What needs to be done
Across all the entries below, how many lines mention the string "scrollbar"? Respond with a single number.

Records provided
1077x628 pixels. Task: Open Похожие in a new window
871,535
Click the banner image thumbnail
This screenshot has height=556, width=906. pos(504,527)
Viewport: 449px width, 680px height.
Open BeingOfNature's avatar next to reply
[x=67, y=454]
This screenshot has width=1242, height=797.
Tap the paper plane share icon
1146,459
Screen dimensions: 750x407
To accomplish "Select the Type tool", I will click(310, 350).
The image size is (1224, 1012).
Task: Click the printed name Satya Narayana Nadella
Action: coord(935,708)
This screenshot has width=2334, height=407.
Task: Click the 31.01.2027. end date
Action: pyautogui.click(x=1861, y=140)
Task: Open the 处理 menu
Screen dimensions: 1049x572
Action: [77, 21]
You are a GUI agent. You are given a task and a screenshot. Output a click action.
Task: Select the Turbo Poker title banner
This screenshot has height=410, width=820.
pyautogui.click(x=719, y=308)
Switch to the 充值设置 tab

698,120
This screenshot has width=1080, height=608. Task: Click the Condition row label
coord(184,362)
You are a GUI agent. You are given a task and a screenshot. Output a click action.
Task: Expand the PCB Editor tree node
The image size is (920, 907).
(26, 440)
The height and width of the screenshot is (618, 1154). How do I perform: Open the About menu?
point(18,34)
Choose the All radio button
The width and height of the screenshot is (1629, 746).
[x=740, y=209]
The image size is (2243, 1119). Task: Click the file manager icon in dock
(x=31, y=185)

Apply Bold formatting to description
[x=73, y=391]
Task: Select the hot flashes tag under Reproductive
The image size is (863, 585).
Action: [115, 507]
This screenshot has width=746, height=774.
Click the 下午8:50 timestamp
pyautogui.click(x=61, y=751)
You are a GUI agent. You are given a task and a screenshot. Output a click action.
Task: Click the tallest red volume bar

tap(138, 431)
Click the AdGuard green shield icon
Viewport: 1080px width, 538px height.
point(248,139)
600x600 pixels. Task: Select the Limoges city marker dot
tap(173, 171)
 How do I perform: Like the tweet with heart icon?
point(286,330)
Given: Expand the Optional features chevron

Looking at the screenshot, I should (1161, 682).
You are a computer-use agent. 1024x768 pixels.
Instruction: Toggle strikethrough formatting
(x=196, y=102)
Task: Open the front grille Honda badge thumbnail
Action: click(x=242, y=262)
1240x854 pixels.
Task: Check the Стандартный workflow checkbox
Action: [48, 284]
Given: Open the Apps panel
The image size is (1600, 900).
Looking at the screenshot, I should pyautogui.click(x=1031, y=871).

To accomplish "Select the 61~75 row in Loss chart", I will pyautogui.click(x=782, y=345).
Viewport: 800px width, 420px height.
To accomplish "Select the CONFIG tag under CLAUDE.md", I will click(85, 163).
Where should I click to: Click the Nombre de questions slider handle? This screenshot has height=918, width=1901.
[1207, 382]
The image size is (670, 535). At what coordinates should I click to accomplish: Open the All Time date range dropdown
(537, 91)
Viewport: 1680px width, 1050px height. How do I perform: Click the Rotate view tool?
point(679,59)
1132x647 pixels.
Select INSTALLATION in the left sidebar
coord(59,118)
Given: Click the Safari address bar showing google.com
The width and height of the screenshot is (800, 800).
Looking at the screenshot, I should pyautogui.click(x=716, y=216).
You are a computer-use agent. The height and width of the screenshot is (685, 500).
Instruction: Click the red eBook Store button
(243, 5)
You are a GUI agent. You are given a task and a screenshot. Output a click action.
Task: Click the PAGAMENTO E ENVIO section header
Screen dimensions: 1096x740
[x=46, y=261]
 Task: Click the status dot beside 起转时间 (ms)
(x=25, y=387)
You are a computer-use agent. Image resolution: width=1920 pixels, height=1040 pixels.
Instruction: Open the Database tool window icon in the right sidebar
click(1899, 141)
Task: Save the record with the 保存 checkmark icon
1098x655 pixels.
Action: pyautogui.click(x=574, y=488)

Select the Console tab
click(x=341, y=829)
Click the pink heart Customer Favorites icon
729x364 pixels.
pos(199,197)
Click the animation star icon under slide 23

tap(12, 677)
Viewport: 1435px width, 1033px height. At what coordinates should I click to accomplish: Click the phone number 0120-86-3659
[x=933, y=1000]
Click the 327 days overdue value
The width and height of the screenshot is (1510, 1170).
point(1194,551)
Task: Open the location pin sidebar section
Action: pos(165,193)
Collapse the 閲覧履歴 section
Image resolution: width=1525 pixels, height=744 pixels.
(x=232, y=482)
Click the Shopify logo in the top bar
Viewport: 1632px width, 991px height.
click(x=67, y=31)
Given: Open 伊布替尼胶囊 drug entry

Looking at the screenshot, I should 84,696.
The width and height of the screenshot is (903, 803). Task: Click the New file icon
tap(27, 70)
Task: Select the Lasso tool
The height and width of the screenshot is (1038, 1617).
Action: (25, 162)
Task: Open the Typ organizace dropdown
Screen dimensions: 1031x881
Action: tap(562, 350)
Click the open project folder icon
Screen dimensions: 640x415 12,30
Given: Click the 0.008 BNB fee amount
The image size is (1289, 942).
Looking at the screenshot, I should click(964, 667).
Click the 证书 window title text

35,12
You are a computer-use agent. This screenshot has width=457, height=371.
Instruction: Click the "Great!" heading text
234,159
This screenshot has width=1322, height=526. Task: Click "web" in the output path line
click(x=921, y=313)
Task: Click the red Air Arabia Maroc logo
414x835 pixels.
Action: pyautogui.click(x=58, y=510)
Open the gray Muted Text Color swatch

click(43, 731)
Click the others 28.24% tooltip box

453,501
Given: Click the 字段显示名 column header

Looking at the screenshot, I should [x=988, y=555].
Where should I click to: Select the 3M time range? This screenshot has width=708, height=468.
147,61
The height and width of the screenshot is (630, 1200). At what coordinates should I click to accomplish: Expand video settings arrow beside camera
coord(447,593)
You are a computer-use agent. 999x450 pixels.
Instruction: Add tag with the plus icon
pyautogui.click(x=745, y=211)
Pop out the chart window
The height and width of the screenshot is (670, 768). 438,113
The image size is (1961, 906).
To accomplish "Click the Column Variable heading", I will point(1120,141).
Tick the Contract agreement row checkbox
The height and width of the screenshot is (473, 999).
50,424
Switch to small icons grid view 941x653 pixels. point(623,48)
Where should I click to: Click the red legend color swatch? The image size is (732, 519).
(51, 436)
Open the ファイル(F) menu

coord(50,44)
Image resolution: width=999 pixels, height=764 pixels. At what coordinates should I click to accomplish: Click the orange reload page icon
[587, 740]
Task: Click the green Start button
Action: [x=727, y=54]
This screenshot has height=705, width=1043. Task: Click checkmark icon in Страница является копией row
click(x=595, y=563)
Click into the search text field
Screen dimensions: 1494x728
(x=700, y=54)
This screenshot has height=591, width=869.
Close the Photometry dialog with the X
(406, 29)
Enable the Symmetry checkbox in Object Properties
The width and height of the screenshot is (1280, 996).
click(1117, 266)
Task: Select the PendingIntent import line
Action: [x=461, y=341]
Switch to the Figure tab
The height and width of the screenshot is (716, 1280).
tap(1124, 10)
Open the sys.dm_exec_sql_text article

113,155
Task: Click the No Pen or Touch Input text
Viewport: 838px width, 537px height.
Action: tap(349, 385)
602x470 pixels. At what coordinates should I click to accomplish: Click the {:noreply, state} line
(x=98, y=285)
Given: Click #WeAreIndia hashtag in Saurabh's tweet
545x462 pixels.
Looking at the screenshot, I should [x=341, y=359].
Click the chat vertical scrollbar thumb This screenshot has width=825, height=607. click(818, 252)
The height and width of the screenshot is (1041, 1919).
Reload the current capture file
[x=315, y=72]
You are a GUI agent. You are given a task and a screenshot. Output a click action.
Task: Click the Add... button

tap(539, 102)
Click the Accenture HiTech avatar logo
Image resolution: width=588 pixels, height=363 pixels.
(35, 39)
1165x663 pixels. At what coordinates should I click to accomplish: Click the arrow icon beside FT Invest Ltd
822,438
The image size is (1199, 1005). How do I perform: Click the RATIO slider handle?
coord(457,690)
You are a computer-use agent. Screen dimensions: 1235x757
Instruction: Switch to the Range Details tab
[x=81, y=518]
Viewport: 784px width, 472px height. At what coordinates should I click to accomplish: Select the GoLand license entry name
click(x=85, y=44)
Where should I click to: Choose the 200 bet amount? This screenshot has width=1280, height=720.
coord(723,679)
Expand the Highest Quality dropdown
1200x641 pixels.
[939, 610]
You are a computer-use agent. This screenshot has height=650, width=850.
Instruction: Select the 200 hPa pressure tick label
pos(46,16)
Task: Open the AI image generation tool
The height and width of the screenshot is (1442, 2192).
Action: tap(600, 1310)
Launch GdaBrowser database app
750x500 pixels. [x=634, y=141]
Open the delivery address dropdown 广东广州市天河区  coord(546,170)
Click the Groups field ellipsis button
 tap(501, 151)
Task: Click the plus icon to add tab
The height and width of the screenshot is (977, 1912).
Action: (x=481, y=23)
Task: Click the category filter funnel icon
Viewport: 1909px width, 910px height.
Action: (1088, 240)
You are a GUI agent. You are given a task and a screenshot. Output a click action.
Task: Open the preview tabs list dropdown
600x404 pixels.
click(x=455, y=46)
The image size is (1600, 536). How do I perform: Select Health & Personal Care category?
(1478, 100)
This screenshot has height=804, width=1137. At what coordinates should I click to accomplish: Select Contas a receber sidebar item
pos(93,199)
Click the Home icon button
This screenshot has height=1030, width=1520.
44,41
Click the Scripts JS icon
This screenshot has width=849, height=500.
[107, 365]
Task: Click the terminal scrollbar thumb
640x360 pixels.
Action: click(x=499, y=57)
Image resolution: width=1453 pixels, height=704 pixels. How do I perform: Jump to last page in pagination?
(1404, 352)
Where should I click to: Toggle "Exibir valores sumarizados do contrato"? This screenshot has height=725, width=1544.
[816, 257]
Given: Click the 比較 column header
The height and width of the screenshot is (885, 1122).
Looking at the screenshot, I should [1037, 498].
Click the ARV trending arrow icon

Response to the exercise
2